[Dataset records]
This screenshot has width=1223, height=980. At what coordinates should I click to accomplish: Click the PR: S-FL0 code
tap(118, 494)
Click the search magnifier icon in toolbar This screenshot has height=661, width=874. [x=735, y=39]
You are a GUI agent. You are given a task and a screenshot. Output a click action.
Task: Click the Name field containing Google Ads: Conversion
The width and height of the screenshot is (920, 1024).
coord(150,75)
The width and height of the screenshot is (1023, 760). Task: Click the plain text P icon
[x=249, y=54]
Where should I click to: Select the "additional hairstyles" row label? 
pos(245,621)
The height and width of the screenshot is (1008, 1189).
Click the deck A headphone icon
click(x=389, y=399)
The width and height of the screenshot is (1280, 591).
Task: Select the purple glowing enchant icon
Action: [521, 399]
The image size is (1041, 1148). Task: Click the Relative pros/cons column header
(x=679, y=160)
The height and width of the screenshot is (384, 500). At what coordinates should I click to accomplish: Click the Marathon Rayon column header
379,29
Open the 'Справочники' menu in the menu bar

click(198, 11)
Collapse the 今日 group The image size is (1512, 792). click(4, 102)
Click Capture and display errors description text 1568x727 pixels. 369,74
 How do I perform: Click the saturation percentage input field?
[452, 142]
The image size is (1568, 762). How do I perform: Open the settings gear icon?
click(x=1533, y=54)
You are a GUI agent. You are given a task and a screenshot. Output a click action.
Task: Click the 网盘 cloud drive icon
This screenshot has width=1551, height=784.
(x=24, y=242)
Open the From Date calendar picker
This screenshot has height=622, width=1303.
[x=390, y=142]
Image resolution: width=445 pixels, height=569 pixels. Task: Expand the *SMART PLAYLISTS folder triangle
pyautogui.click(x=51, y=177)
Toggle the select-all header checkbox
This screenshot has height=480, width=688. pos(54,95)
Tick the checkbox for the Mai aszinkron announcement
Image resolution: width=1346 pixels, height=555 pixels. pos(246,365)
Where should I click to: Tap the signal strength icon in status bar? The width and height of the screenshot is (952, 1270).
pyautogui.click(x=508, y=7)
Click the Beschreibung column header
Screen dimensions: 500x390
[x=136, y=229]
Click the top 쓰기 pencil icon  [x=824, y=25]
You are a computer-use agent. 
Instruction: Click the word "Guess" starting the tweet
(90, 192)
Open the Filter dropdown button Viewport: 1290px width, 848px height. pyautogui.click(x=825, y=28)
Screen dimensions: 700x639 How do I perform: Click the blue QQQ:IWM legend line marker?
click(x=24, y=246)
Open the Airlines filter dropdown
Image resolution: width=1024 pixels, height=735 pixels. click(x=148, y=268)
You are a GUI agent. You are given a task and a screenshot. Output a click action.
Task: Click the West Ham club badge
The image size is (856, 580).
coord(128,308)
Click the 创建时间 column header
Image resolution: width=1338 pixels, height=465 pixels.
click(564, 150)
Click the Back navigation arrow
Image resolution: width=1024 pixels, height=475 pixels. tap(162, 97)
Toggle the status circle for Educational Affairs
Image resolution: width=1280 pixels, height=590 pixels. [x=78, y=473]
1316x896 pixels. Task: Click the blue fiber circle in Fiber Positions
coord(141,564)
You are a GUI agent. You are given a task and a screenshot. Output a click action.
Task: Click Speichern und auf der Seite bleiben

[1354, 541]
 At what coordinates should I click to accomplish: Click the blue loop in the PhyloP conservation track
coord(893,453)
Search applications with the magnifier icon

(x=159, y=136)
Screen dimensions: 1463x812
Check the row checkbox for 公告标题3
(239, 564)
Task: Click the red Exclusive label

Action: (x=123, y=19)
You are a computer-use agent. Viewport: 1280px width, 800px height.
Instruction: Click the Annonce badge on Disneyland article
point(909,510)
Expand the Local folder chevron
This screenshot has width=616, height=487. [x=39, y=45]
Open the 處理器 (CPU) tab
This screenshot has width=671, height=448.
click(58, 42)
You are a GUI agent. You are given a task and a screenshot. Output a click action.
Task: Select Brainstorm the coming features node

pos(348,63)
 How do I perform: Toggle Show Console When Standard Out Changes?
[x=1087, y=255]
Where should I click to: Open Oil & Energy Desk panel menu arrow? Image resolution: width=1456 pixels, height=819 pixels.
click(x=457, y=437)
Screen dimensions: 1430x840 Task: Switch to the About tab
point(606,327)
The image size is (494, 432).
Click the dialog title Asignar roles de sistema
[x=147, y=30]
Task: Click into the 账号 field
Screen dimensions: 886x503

### [WHAT YOU WILL DO]
Reproduce every line of the material above verbatim, from the first line to the last.

### [SOLUTION TO THE PROBLEM]
This screenshot has width=1223, height=980. At what coordinates should I click to accomplish: Click the PR: S-FL0 code
tap(118, 494)
Click the search magnifier icon in toolbar This screenshot has height=661, width=874. [x=735, y=39]
You are a GUI agent. You are given a task and a screenshot. Output a click action.
Task: Click the Name field containing Google Ads: Conversion
The width and height of the screenshot is (920, 1024).
coord(150,75)
The width and height of the screenshot is (1023, 760). Task: Click the plain text P icon
[x=249, y=54]
Where should I click to: Select the "additional hairstyles" row label? 
pos(245,621)
The height and width of the screenshot is (1008, 1189).
Click the deck A headphone icon
click(x=389, y=399)
The width and height of the screenshot is (1280, 591).
Task: Select the purple glowing enchant icon
Action: [521, 399]
The image size is (1041, 1148). Task: Click the Relative pros/cons column header
(x=679, y=160)
The height and width of the screenshot is (384, 500). At what coordinates should I click to accomplish: Click the Marathon Rayon column header
379,29
Open the 'Справочники' menu in the menu bar

click(198, 11)
Collapse the 今日 group The image size is (1512, 792). click(4, 102)
Click Capture and display errors description text 1568x727 pixels. 369,74
 How do I perform: Click the saturation percentage input field?
[452, 142]
The image size is (1568, 762). How do I perform: Open the settings gear icon?
click(x=1533, y=54)
You are a GUI agent. You are given a task and a screenshot. Output a click action.
Task: Click the 网盘 cloud drive icon
This screenshot has width=1551, height=784.
(x=24, y=242)
Open the From Date calendar picker
This screenshot has height=622, width=1303.
[x=390, y=142]
Image resolution: width=445 pixels, height=569 pixels. Task: Expand the *SMART PLAYLISTS folder triangle
pyautogui.click(x=51, y=177)
Toggle the select-all header checkbox
This screenshot has height=480, width=688. pos(54,95)
Tick the checkbox for the Mai aszinkron announcement
Image resolution: width=1346 pixels, height=555 pixels. pos(246,365)
Where should I click to: Tap the signal strength icon in status bar? The width and height of the screenshot is (952, 1270).
pyautogui.click(x=508, y=7)
Click the Beschreibung column header
Screen dimensions: 500x390
[x=136, y=229]
Click the top 쓰기 pencil icon  [x=824, y=25]
You are a computer-use agent. 
Instruction: Click the word "Guess" starting the tweet
(90, 192)
Open the Filter dropdown button Viewport: 1290px width, 848px height. pyautogui.click(x=825, y=28)
Screen dimensions: 700x639 How do I perform: Click the blue QQQ:IWM legend line marker?
click(x=24, y=246)
Open the Airlines filter dropdown
Image resolution: width=1024 pixels, height=735 pixels. click(x=148, y=268)
You are a GUI agent. You are given a task and a screenshot. Output a click action.
Task: Click the West Ham club badge
The image size is (856, 580).
coord(128,308)
Click the 创建时间 column header
Image resolution: width=1338 pixels, height=465 pixels.
click(564, 150)
Click the Back navigation arrow
Image resolution: width=1024 pixels, height=475 pixels. tap(162, 97)
Toggle the status circle for Educational Affairs
Image resolution: width=1280 pixels, height=590 pixels. [x=78, y=473]
1316x896 pixels. Task: Click the blue fiber circle in Fiber Positions
coord(141,564)
You are a GUI agent. You are given a task and a screenshot. Output a click action.
Task: Click Speichern und auf der Seite bleiben

[1354, 541]
 At what coordinates should I click to accomplish: Click the blue loop in the PhyloP conservation track
coord(893,453)
Search applications with the magnifier icon

(x=159, y=136)
Screen dimensions: 1463x812
Check the row checkbox for 公告标题3
(239, 564)
Task: Click the red Exclusive label

Action: (x=123, y=19)
You are a computer-use agent. Viewport: 1280px width, 800px height.
Instruction: Click the Annonce badge on Disneyland article
point(909,510)
Expand the Local folder chevron
This screenshot has width=616, height=487. [x=39, y=45]
Open the 處理器 (CPU) tab
This screenshot has width=671, height=448.
click(58, 42)
You are a GUI agent. You are given a task and a screenshot. Output a click action.
Task: Select Brainstorm the coming features node

pos(348,63)
 How do I perform: Toggle Show Console When Standard Out Changes?
[x=1087, y=255]
Where should I click to: Open Oil & Energy Desk panel menu arrow? Image resolution: width=1456 pixels, height=819 pixels.
click(x=457, y=437)
Screen dimensions: 1430x840 Task: Switch to the About tab
point(606,327)
The image size is (494, 432).
Click the dialog title Asignar roles de sistema
[x=147, y=30]
Task: Click into the 账号 field
Screen dimensions: 886x503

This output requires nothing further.